▶ [SUPPLIED TEXT]:
- - -

In the Wall Street Journal, Matt Ridley argues that human beings haven't flourished because of anything we do individually. Rather, it is our ability to share and to building upon previous ideas of others--it is our "collective intelligence":

The notion that exchange stimulated innovation by bringing together different ideas has a close parallel in biological evolution. The Darwinian process by which creatures change depends crucially on sexual reproduction, which brings together mutations from different lineages. Without sex, the best mutations defeat the second best, which then get lost to posterity. With sex, they come together and join the same team. So sex makes evolution a collective and cumulative process in which any individual can draw on the gene pool of the whole species. And when it comes to gene pools, the species with gene lakes generally do better than the ones with gene ponds—hence the vulnerability of island species to competition with continental ones.

It is precisely the same in cultural evolution. Trade is to culture as sex is to biology. Exchange makes cultural change collective and cumulative. It becomes possible to draw upon inventions made throughout society, not just in your neighborhood. The rate of cultural and economic progress depends on the rate at which ideas are having sex. . . . So here is the answer to the puzzle of human takeoff. It was caused by the invention of a collective brain itself made possible by the invention of exchange. . . . Prosperity consists of getting more and more narrow in what you make and more and more diverse in what you buy. Self-sufficiency—subsistence—is poverty.

Ridley concludes that this inexorable building upon prior ideas by sharing them is ultimately a "cheery" one (he points to reduced child mortality and increased per capita income worldwide), despite the occasional setbacks.

- - -

▶ [INFORMATION]:
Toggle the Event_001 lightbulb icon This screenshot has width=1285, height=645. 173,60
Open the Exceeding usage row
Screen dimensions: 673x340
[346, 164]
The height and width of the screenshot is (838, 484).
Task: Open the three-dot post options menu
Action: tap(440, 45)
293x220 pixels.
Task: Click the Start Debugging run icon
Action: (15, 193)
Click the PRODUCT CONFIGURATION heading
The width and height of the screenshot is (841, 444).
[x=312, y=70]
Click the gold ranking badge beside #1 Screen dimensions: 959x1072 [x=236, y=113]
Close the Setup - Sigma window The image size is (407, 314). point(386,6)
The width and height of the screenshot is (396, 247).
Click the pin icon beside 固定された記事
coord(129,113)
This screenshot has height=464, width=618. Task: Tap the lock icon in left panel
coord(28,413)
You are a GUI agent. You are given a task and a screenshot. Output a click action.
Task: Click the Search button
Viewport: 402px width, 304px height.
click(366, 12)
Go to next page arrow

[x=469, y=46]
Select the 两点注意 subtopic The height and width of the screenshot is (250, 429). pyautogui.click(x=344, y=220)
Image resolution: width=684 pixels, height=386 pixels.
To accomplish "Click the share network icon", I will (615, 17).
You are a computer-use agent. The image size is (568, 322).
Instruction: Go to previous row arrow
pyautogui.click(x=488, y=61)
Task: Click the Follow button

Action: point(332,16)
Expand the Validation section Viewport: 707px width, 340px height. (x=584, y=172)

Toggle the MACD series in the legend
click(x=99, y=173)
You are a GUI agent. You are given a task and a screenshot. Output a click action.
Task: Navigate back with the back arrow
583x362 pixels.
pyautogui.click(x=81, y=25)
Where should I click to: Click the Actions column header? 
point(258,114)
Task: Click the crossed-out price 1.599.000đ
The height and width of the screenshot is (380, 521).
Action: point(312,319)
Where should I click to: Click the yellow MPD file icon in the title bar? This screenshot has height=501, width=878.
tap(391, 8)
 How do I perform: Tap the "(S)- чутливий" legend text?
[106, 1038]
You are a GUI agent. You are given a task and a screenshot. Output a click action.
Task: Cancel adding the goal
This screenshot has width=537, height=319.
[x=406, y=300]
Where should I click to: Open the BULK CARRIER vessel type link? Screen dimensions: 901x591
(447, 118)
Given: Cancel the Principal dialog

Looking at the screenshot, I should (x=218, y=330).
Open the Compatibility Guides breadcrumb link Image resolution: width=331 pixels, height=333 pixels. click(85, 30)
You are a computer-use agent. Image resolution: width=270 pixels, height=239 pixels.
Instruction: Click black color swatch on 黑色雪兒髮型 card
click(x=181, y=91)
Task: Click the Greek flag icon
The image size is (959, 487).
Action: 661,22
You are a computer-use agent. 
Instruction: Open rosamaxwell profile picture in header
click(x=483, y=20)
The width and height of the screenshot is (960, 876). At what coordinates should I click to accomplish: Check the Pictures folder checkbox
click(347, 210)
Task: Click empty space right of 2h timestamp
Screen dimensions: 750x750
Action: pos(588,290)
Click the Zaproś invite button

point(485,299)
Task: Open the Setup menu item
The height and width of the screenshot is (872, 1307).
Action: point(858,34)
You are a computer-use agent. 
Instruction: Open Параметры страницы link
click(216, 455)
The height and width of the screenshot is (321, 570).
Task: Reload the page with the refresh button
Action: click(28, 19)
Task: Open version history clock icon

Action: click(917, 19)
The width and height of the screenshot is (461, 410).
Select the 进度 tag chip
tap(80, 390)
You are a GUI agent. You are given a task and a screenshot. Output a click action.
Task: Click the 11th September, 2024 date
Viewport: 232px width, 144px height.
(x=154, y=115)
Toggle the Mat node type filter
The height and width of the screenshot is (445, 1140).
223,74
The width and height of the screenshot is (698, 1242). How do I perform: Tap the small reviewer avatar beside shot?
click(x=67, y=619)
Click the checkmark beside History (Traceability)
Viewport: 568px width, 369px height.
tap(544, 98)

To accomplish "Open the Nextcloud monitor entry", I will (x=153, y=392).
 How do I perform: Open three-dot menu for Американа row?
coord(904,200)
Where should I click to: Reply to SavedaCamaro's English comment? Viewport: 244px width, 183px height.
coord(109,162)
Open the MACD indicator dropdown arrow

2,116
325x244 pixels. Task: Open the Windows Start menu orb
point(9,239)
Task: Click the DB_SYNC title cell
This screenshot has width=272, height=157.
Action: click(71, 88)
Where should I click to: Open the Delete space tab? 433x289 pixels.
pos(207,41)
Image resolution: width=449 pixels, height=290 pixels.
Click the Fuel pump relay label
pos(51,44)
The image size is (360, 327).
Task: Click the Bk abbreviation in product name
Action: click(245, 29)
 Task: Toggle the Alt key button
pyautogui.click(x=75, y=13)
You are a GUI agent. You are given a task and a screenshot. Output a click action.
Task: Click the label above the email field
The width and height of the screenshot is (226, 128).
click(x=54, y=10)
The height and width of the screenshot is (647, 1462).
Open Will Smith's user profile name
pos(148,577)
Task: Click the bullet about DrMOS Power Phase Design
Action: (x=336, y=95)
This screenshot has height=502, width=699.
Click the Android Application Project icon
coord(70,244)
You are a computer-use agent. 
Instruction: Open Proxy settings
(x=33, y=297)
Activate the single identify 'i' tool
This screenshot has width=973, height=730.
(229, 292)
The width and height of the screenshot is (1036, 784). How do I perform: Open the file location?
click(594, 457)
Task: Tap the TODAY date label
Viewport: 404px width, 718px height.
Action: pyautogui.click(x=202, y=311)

- - -

▶ [WHAT YOU ARE ASKED TO DO]:
From the passage on collective intelligence, set down word for word the part between "Ridley concludes that" and "the occasional setbacks.", inclusive.

▶ [RESULT OF THIS TASK]:
Ridley concludes that this inexorable building upon prior ideas by sharing them is ultimately a "cheery" one (he points to reduced child mortality and increased per capita income worldwide), despite the occasional setbacks.